> Stored data entries:
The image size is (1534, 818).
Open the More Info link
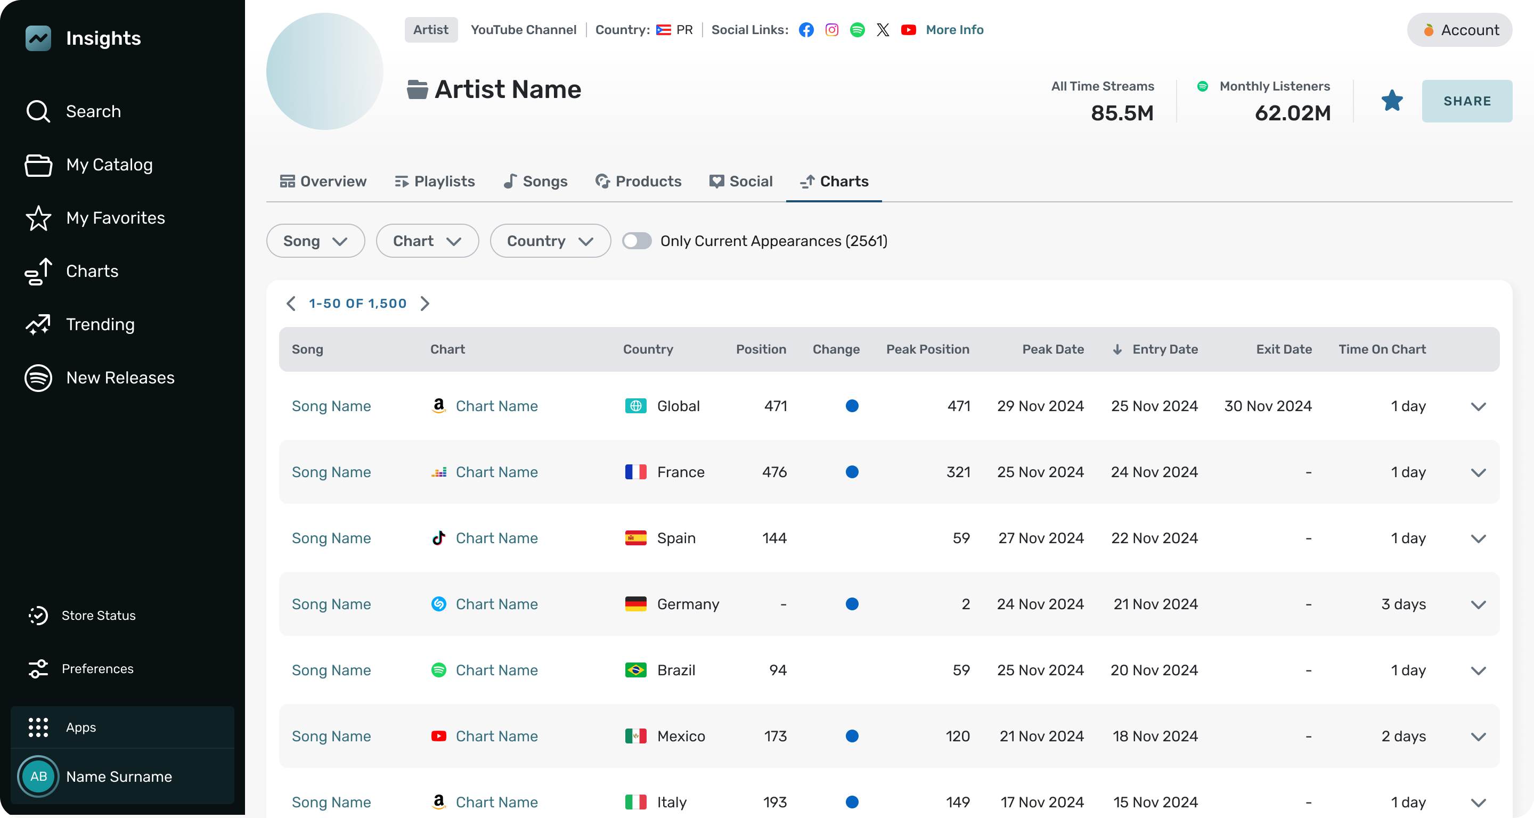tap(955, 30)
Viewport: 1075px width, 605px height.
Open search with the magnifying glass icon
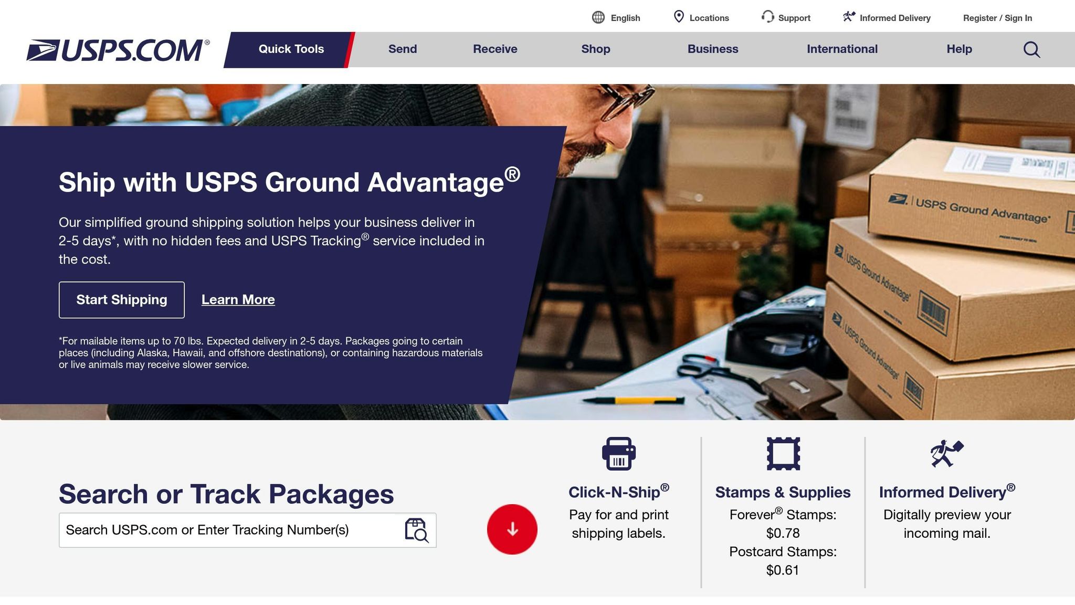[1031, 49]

> Exercise prompt:
Transcribe all the lines above exactly, apart from the pictures.

> Exercise response:
The image size is (1534, 818).
Open the More Info link
tap(955, 30)
Viewport: 1075px width, 605px height.
Open search with the magnifying glass icon
[1031, 49]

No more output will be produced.